A column in the middle of the hypogeum and an altar with ceramic decorations recall the warrior martyr that all Sardinia celebrates every year on May 1st.
Don Bosco Gallery
Excavated in 1700 by the Piedmontese for military purposes between what is today Viale Merello and Viale Fra Ignazio, the Don Bosco Gallery is 180 meters long and originally connected to other galleries.
Its use was precious especially during the Second World War when it’d house and protect hundreds of citizens from bombing attacks.
Today there’s only one entrance, in Via Don Bosco, from which you can walk the entire length of the gallery.
Grotta della Vipera – The Viper’s Cave
Walking from the Stampace district we can ideally reach the neighbor of Sant’Avendrace: here, between modern buildings, bars, and shops, we can finally admire the tomb of Atilia Pomptilla, after years of restoration
It is commonly called a cave, but it is the tomb dedicated to Atilia Pomptilla by her husband Lucio Cassio Filippo.

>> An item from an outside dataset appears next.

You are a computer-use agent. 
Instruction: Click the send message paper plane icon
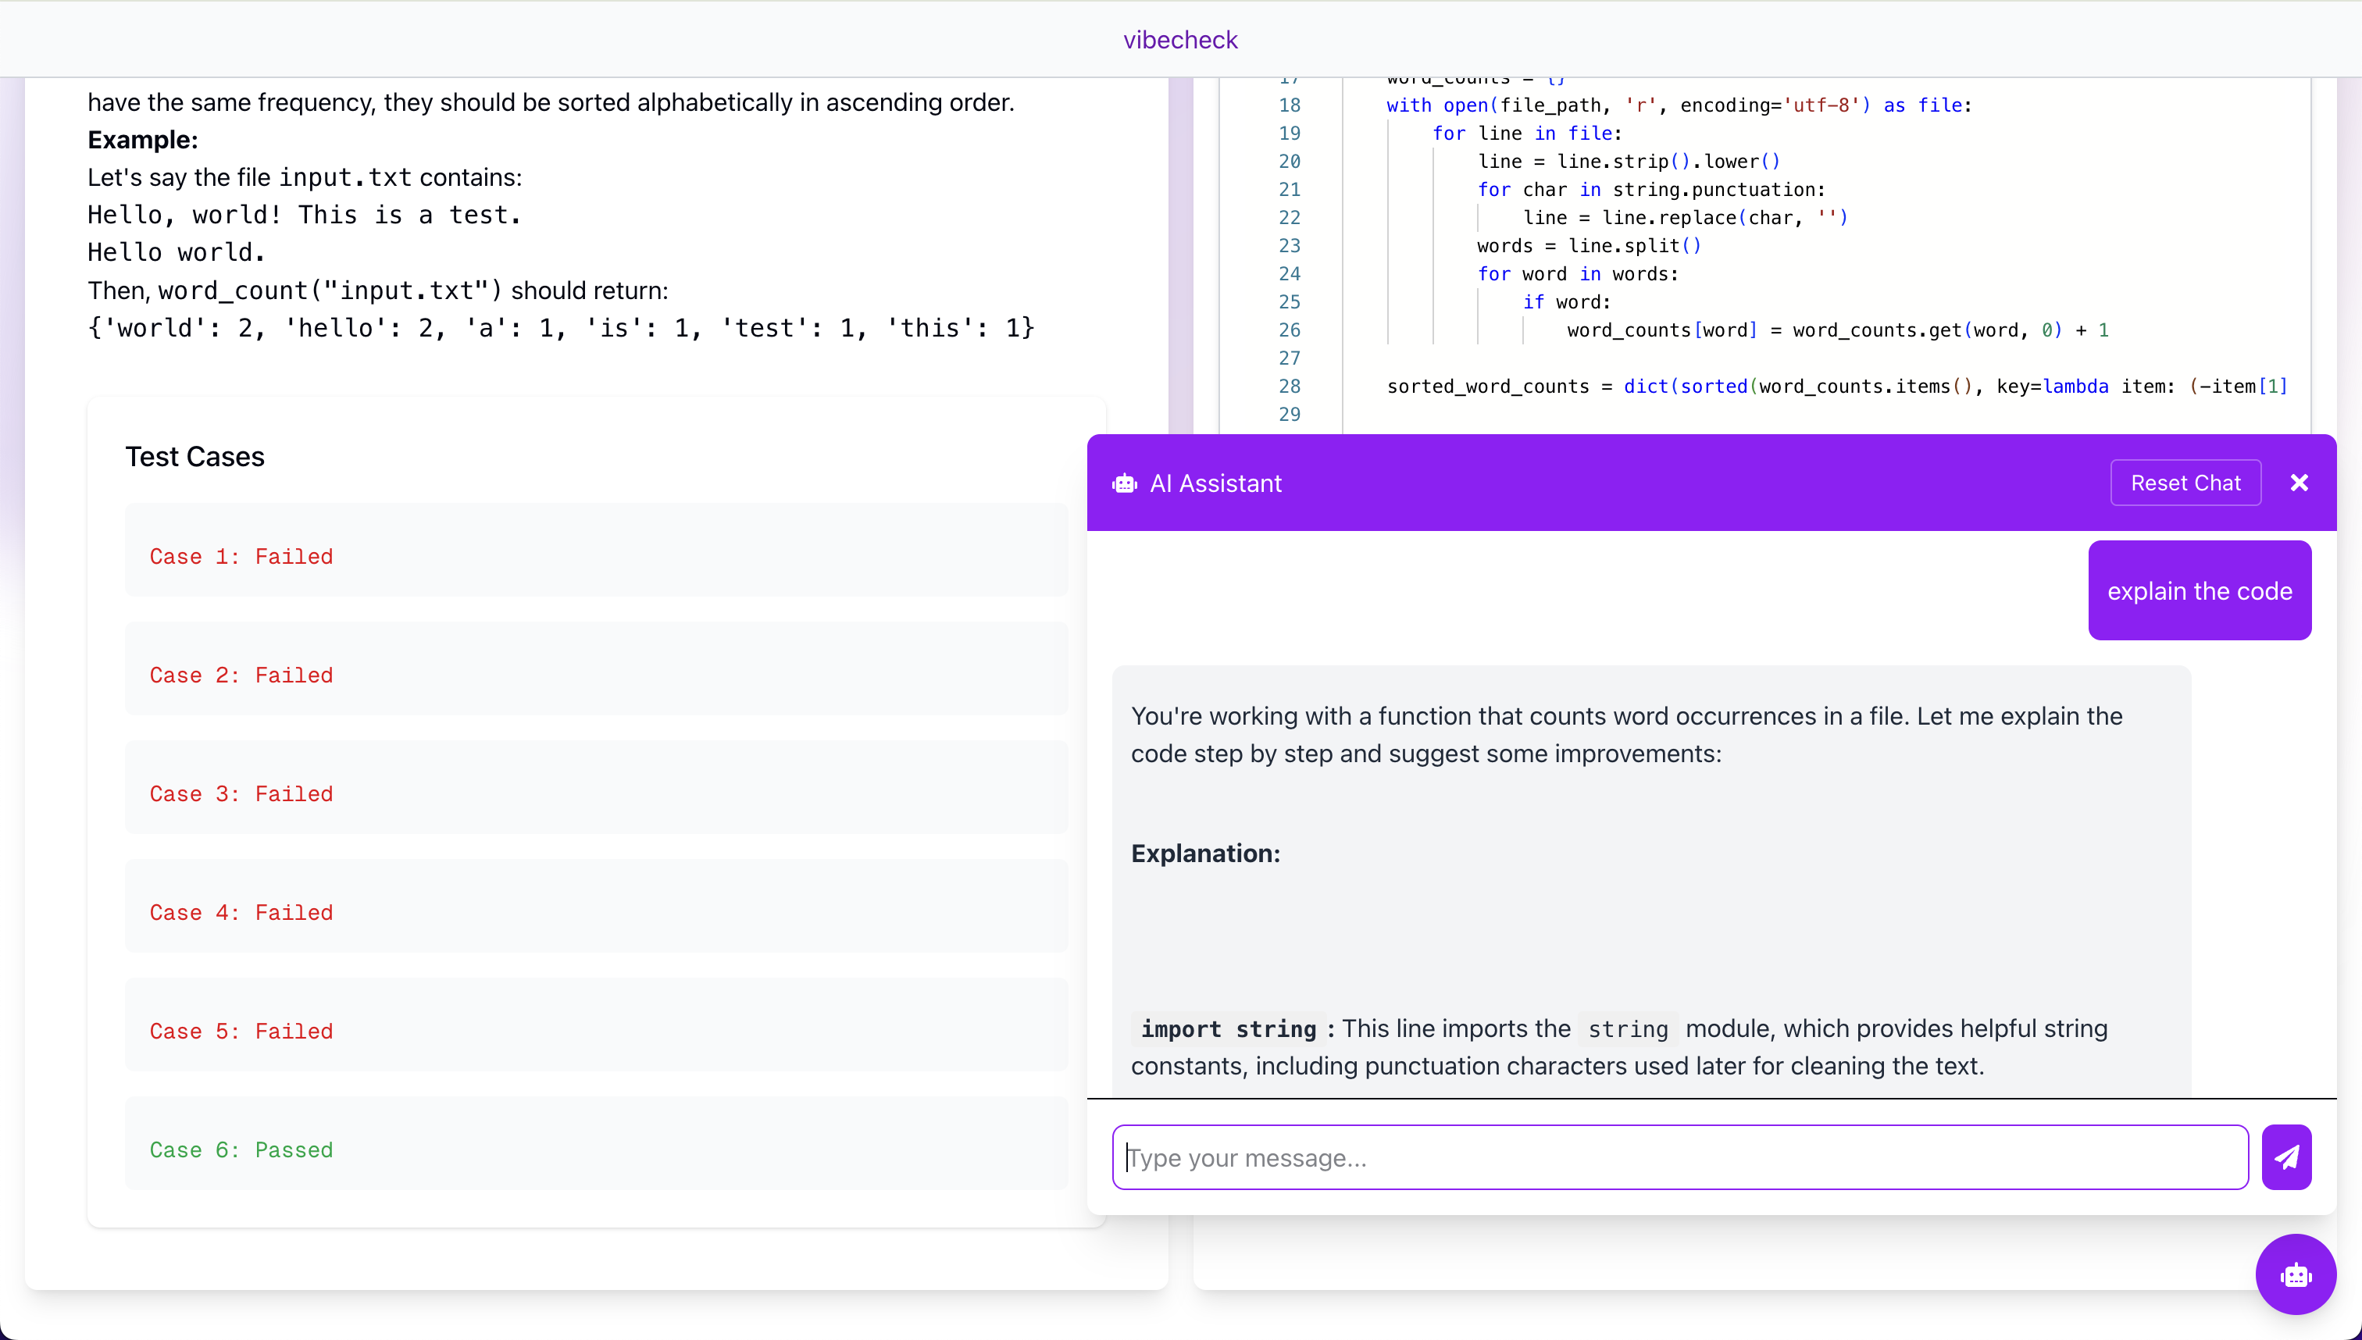[x=2286, y=1157]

Legend has it that Atilia offered her life to the gods in exchange for that of her seriously ill husband. Her husband Lucio survived and she died shortly afterward.
The tomb consists of three rooms: a vestibule and two funeral chambers.

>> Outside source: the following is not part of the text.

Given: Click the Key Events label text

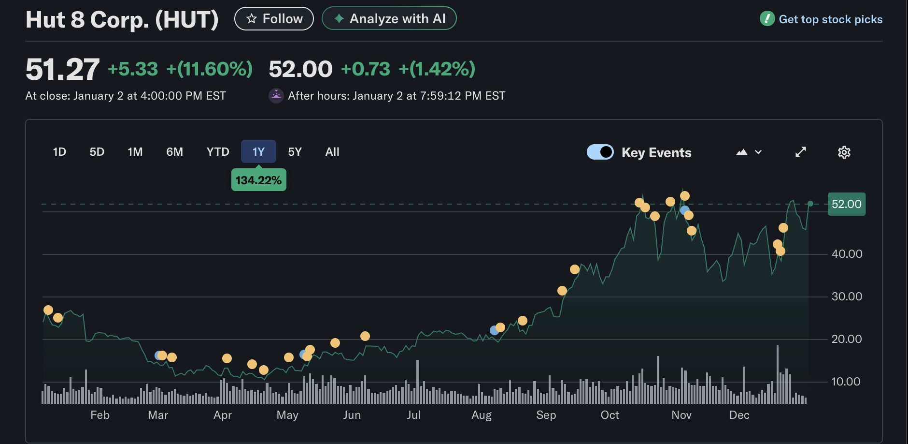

The friezes at the entrance show two snakes, hence the name of the Viper’s cave, which symbolizes love and marital fidelity.
The crypt of Santo Sepolcro
From the district of Sant’Avendrace we move to the Marina: in front of one of the most characteristic little squares of the district stands the church of Santo Sepolcro.
Inside, right in the middle of the nave, a trap door leads to the crypt and a short staircase to an underground space with three barrel-vaulted chambers.
Among the many frescoes, one, in particular, strikes the attention.
It’s the one depicting Death, dressed in an ermine mantle and with a scythe in his hand. “Nemini parco” (I spare no one) reads the inscription on the blade of the scythe.
A few meters from the crypt of Santo Sepolcro, without leaving the Marina district, you can admire the underground archaeological area of the Church of Sant’Eulalia while, heading back towards Castello, we advise you to pay a visit to the monumental crypt of the Cathedral of Santa Maria, dating back to the 17th-18th centuries.